----- PROVIDED MATERIAL -----
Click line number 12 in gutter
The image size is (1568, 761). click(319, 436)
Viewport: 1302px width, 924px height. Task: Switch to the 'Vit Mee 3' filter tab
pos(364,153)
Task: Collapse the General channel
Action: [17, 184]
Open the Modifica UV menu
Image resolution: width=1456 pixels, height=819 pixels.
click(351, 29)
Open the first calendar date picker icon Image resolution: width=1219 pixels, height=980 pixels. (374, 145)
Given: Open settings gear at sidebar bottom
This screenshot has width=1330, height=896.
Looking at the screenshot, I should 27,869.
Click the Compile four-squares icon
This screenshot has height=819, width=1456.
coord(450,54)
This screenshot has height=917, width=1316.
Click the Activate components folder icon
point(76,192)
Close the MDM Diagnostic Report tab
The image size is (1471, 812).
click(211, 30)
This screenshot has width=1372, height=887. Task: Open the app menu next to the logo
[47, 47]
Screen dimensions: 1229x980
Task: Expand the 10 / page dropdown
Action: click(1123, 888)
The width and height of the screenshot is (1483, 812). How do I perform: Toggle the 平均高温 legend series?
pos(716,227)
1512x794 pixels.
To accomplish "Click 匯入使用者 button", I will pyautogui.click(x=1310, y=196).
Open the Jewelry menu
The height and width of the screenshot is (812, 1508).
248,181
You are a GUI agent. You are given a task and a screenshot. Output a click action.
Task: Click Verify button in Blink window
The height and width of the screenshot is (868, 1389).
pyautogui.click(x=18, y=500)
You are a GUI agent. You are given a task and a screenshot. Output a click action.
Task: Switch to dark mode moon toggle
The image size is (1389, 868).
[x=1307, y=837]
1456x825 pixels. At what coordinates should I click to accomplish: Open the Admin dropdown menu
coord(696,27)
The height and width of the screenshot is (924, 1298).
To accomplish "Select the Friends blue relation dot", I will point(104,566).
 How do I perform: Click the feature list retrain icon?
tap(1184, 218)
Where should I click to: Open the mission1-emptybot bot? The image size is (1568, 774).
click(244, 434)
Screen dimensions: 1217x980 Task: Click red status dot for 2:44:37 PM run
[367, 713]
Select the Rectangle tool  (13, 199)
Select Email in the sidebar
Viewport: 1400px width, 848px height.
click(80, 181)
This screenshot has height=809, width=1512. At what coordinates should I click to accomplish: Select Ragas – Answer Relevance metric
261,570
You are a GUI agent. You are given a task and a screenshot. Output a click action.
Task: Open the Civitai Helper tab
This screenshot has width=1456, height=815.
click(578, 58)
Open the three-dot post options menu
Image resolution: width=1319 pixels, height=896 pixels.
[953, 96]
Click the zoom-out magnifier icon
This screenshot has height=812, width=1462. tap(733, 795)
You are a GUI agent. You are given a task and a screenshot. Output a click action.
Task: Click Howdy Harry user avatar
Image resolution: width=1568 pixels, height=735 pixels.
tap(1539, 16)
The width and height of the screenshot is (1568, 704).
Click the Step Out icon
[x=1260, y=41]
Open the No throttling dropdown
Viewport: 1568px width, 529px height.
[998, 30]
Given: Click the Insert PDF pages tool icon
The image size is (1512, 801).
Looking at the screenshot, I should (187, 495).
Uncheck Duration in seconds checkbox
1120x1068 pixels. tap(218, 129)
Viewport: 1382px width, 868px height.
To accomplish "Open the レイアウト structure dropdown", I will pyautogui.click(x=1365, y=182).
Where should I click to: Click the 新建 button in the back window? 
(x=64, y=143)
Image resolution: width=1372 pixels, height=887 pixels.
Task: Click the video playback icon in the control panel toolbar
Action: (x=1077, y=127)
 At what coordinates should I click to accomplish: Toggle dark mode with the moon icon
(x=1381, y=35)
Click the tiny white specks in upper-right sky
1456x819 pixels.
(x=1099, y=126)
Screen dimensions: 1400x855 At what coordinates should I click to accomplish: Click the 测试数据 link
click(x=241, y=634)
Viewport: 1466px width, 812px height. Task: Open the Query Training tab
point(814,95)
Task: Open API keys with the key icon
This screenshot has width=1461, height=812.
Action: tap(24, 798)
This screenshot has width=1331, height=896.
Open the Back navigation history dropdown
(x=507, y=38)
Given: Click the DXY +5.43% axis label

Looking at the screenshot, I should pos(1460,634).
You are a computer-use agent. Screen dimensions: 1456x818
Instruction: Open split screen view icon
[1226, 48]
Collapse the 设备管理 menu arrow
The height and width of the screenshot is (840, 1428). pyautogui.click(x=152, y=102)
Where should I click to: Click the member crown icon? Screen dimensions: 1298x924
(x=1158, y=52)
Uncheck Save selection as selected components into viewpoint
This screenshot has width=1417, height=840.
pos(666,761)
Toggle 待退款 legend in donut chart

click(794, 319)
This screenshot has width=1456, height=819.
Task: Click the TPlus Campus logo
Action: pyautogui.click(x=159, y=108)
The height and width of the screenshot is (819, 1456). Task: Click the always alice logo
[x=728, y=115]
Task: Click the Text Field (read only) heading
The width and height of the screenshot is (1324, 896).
-----
### WHAT NEEDS TO BE DONE:
Produce verbatim the lines starting at the one with "Viewport: 1382px width, 868px height." and ending at the last line of the material, both ends included. Add no other line.

### SOLUTION:
Viewport: 1382px width, 868px height.
To accomplish "Open the レイアウト structure dropdown", I will pyautogui.click(x=1365, y=182).
Where should I click to: Click the 新建 button in the back window? 
(x=64, y=143)
Image resolution: width=1372 pixels, height=887 pixels.
Task: Click the video playback icon in the control panel toolbar
Action: (x=1077, y=127)
 At what coordinates should I click to accomplish: Toggle dark mode with the moon icon
(x=1381, y=35)
Click the tiny white specks in upper-right sky
1456x819 pixels.
(x=1099, y=126)
Screen dimensions: 1400x855 At what coordinates should I click to accomplish: Click the 测试数据 link
click(x=241, y=634)
Viewport: 1466px width, 812px height. Task: Open the Query Training tab
point(814,95)
Task: Open API keys with the key icon
This screenshot has width=1461, height=812.
Action: tap(24, 798)
This screenshot has width=1331, height=896.
Open the Back navigation history dropdown
(x=507, y=38)
Given: Click the DXY +5.43% axis label

Looking at the screenshot, I should pos(1460,634).
You are a computer-use agent. Screen dimensions: 1456x818
Instruction: Open split screen view icon
[1226, 48]
Collapse the 设备管理 menu arrow
The height and width of the screenshot is (840, 1428). pyautogui.click(x=152, y=102)
Where should I click to: Click the member crown icon? Screen dimensions: 1298x924
(x=1158, y=52)
Uncheck Save selection as selected components into viewpoint
This screenshot has width=1417, height=840.
pos(666,761)
Toggle 待退款 legend in donut chart

click(794, 319)
This screenshot has width=1456, height=819.
Task: Click the TPlus Campus logo
Action: pyautogui.click(x=159, y=108)
The height and width of the screenshot is (819, 1456). Task: Click the always alice logo
[x=728, y=115]
Task: Click the Text Field (read only) heading
The width and height of the screenshot is (1324, 896).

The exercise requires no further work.